On Friday, all six living Missouri governors — five men who used to hold the job, plus the guy who has it now — said boosting the state’s economy must remain a top priority of the state’s chief executive.
Democrats Jay Nixon, Bob Holden and Roger Wilson shared a stage with Republicans Kit Bond, John Ashcroft and Matt Blunt. The rare gathering was part of a fundraiser for the Hawthorn Foundation, a nonprofit company that helps pay the cost of foreign trade missions by Missouri officials, including the governor.
Bond created the foundation in 1982 to unify the state’s economic development efforts. “We had Kansas City fighting St. Louis, and St. Louis fighting Kansas City,” he recalled. “Springfield and Columbia were at odds.

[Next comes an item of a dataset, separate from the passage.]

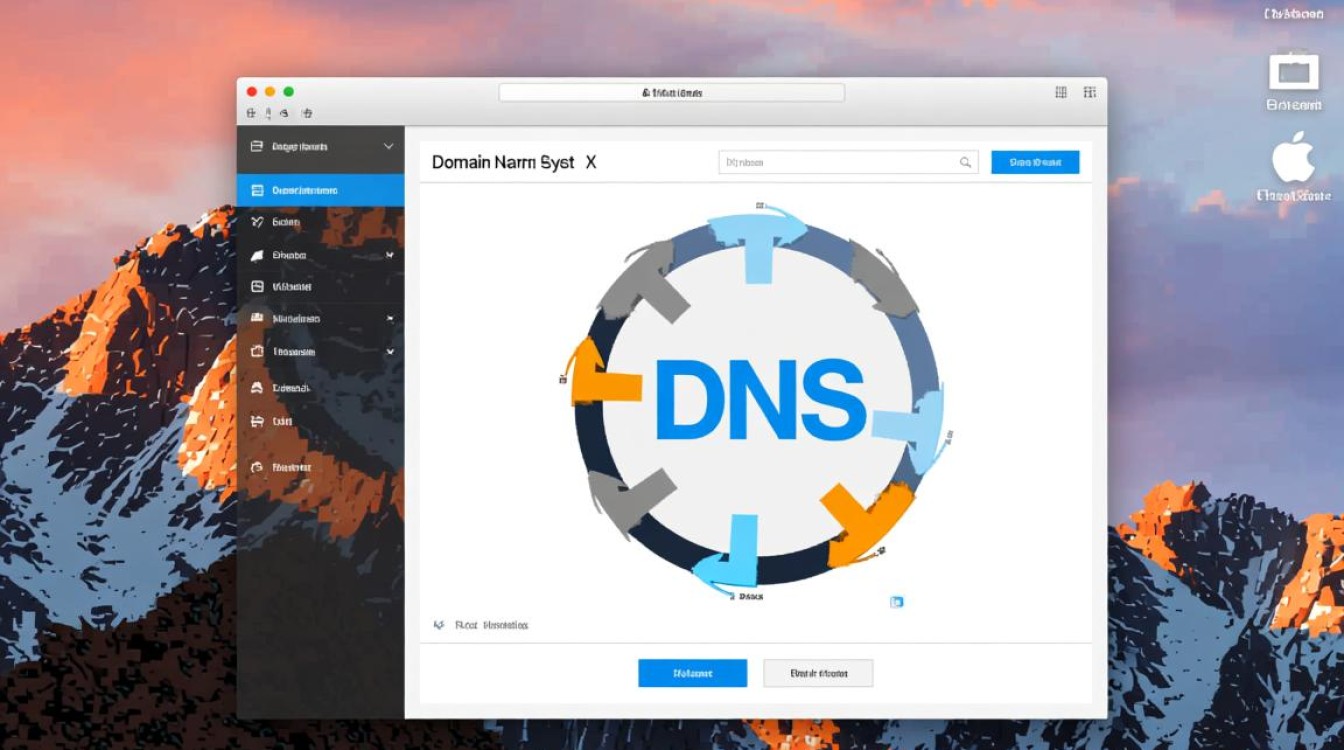Click the clock icon at the sidebar bottom
Screen dimensions: 1344x750
258,467
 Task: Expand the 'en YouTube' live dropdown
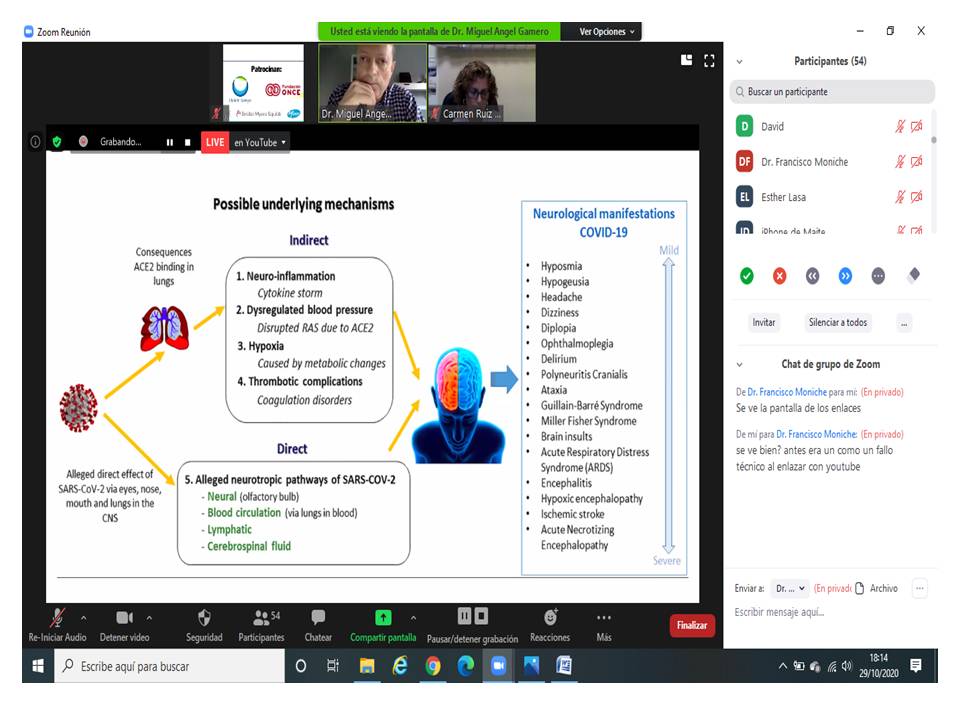260,142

The outstate area was fighting the cities. We needed a joint effort.”
The former governors remembered several foreign trips designed to bring new companies to the state — some successful, some not. Wilson recalled a trip to Australia to sell Missouri oak as a material for wine barrels.
“It’s going to look like a junket no matter what you do,” he said. “The fact of the matter is, there was hard work and business. They almost killed me.”
The six governors largely avoided overt political statements during their 30-minute discussion. Holden said the state should expand its recruitment team to include more women and minorities and explore new markets such as Cuba.
Wilson said he feared the state was “losing a little ground right now” in keeping classrooms small. “I’m really sorry to see some of the attacks on education,” he said.
Ashcroft said increasing the state’s gas tax during his term turned out to be an important economic development tool. “I shudder to think where Missouri would be without that 10-cent-a-gallon increase,” he said. “We needed the roads. We need roads now.”
Republicans in the legislature, and voters in the state, have generally resisted recent proposals to increase taxes for infrastructure repairs and construction.
Nixon said Missouri’s export sales have exceeded $10 billion in the first nine months of the year. In a later interview with reporters, he defended the state’s record on job creation, which continues to lag behind many other states.
“We’re down to 5 percent unemployment,” he said. “We’re adding jobs. … I think every day you’re governor, you want to do better than the day before as far as creating jobs.”